The complaint alleges that, during the Class Period, defendants misled investors regarding the status of Hemispherx's New Drug Application ("NDA") for Ampligen with the U.S. Food and Drug Administration ("FDA"). Specifically, defendants failed to disclose and misrepresented the fact that the FDA had requested several reports from the Company before the NDA could even be considered, thus delaying the possible approval of Ampligen by several months at a minimum. On November 2, 2009, when the Company belatedly disclosed this information, the per share price of Hemispherx's common stock dropped from $1.45 on the previous day to $1.13, a drop of more than 20%. The next day, one commenter characterized the November 2nd Company "update" as essentially an admission "that its prior public statements were false and misleading."
On February 12, 2010, Judge Paul S. Diamond consolidated several actions under lead case, In re Hemispherx Biopharma, Inc. Litigation, Civil Action No. 09-5262, and granted the motion for approval of lead plaintiff and lead counsel. The Hemispherx Investor Group was appointed lead plaintiff and the law firms of Berger Montague and Brower Piven as its lead counsel were approved as lead counsel. On March 1, 2010, the lead plaintiff filed a Consolidated Class Action Complaint. On March 12, 2010, the defendants filed a motion to dismiss.
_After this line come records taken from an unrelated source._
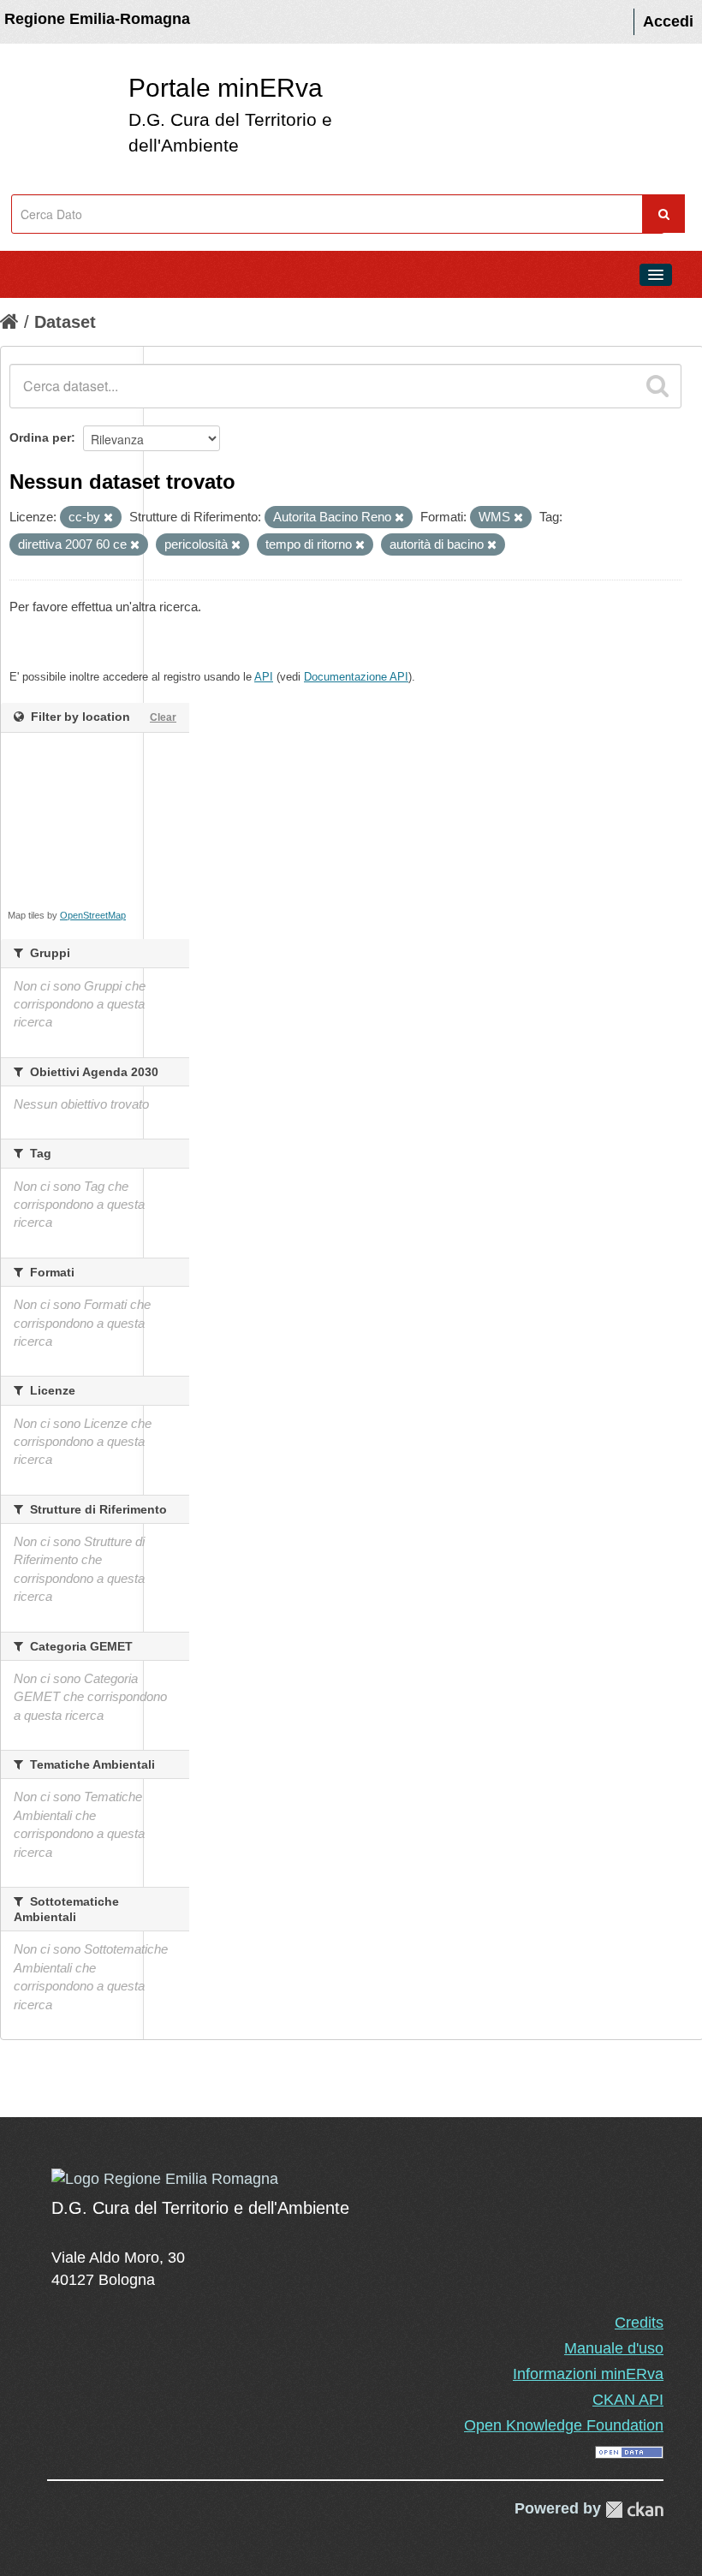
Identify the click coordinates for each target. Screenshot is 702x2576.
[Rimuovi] (108, 518)
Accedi (668, 21)
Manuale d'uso (613, 2348)
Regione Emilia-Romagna (97, 18)
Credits (639, 2322)
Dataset (65, 321)
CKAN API (627, 2399)
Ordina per (40, 437)
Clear (163, 717)
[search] (657, 386)
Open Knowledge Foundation (563, 2425)
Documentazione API (356, 676)
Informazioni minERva (588, 2374)
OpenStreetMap (93, 915)
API (263, 676)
On April 20, 2010, the defendants’ motion to dismiss was denied.
According to a press release dated August 24, 2010, Hemispherx Biopharma, Inc. announced that, as result of court mediation proceedings, it has entered into a written agreement in principle with the Court-appointed lead plaintiffs to settle all of the currently pending securities class actions consolidated in the U.S. District Court for the Eastern District of Pennsylvania. The proposed settlement requires formal court approval. The class actions have been stayed by the Court pending those mandatory procedures needed to formalize and approve the settlement. The settlement will be paid from the company's insurance coverage and will not result in the payment of any funds by the Company. Furthermore, the settlement expressly is not an admission of any culpability by Hemispherx or its officers.
On September 24, 2010, a motion for preliminary approval of settlement was filed.
According to a press release dated November 16, 2010, pursuant to Rule 23 of the Federal Rules of Civil Procedure and by Order of the United States District Court for the Eastern District of Pennsylvania dated October 20, 2010, a hearing will be held on January 20, 2011 at 10:00 a.m. in Courtroom 6B, United States Courthouse, 601 Market Street, Philadelphia, PA 19106, to determine (1) whether the proposed Settlement (the "Settlement") of the above-captioned action ("Action") for $3,600,000 should be approved by the Court as fair, reasonable, and adequate; (2) whether the motion of Co-Lead Counsel for an award of attorneys' fees and reimbursement of expenses should be approved; and (3) whether the Action should be dismissed with prejudice.
On February 14, 2011, the settlement was approved and the action was dismissed with prejudice.